Managing Editor of EndlessMtnLifestyles.com
Local fifth and sixth graders were able to get up close, hands on access to trucks, rigs and equipment they may see every day at the Vehicular Career Day.
The Northern Tier Industry & Education Consortium (NTEIC) was formed about 25 years ago. Among the unique activities the organization has devised to teach youths about the businesses in the area is Vehicular Career Day, which began about 15 years ago.
The event got a big boost when the gas industry moved to town and continues to grow. More than 400 fifth and sixth-graders from at least five Susquehanna County school districts convened at the Harford Fair Grounds on May 9 to see trucks, rigs and equipment of all shapes and sizes.

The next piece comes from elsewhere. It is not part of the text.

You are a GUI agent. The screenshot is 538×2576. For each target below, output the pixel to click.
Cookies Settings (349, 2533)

“Since the gas industry came to the area, we’ve had more employers involved, and more interesting vehicles,” said Pete Butler NTEIC executive director. As production of natural gas increased, Butler related, so did the number of support industries now also represented on Vehicular Career Day. “Energy is such a big career fair, we’d be remiss not to include them.”

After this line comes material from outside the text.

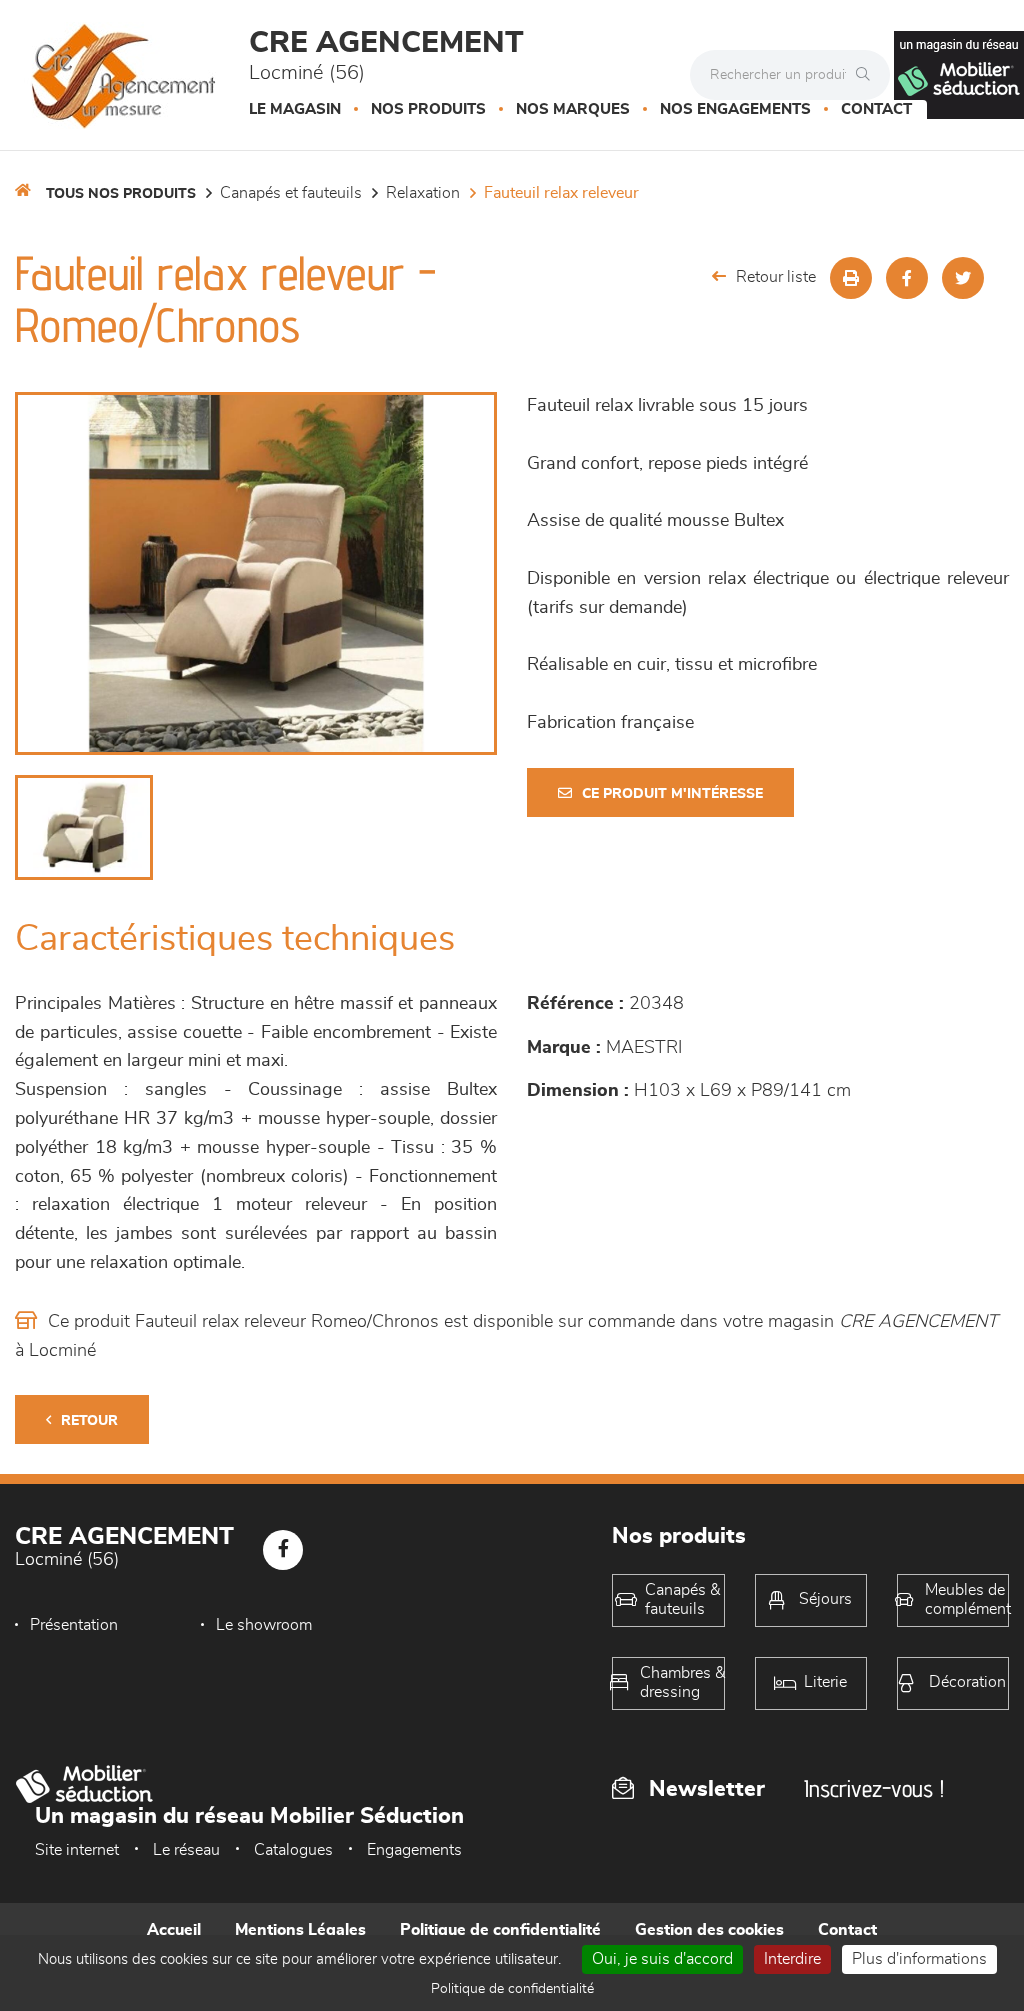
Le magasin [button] (295, 109)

“Cabot looks forward to partnering in Vehicular Career Day every year,” Cabot external affairs coordinator Bill desRosiers explained. “We worked again with our partner Keane to bring out a double fluid pump. The students really enjoy climbing into the control unit, seeing all of the switches and buttons, walking around the large engines, and asking questions about how the unit is used in the field.”

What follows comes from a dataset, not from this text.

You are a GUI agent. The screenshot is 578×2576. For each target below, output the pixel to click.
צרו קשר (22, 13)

Keane Group site supervisor Nicholas Machusak was on hand to answer questions of the students as they stared up at the massive water compressor. Right next to them was Southwestern Energy (SWN), describing all the gear stored on a production roustabout truck “This is our life support,” SWN’s Tucker Vail told the youths. “This carries what we need to work every day.”
SWN maintenance foreman Anthony Mouro conveyed the importance of giving students a close-up view and explanation of the vehicles and the equipment. “They see these moving down the road every day, and now they have an idea of what it does,” he stated.
“Our operations are visible across the Northern Tier, SWN director of government and community relations Mike Narcavage concurred. “To be a good neighbor, SWN believes it’s important to be active in the community and to also demonstrate the types of jobs that are available in our industry.”
“If they have a parent or family friend who works in the industry, maybe they’ll understand a little more about what they do,” Williams Midstream public outreach coordinator Tammy Bonnice added.
From a practical standpoint, Mark Kozemko of the Johnson College tells the young students that it is common for them to change their minds several times before they narrow their focus onto a particular career. In the meantime, he said, “You give them a taste of the different technologies that are out there.”
“They are never too young to learn what opportunities are available for them to experience. The children are the workforce of our future,” said Bonnice, who noted that career fairs are one of her favorite parts of her job.
“No matter what career they ultimately choose, it’s important for them to see the types of jobs that are right here in their back yard,” Narcavage remarked.
In addition to energy-related equipment brought to the fairgrounds, students had an opportunity to climb into ambulances, fire trucks, police cruisers, and tow trucks, and learn about the services offered at a senior living center and how horses can be used for therapy.
The event has gained popularity with the schools too, Butler noted. Attendance by students this year was the best yet.
“You can tell from the level of participation that students really enjoy the hands-on opportunity Vehicular Career Day affords them,” desRosiers noted. “Having this kind of exposure definitely shapes their future career interests.”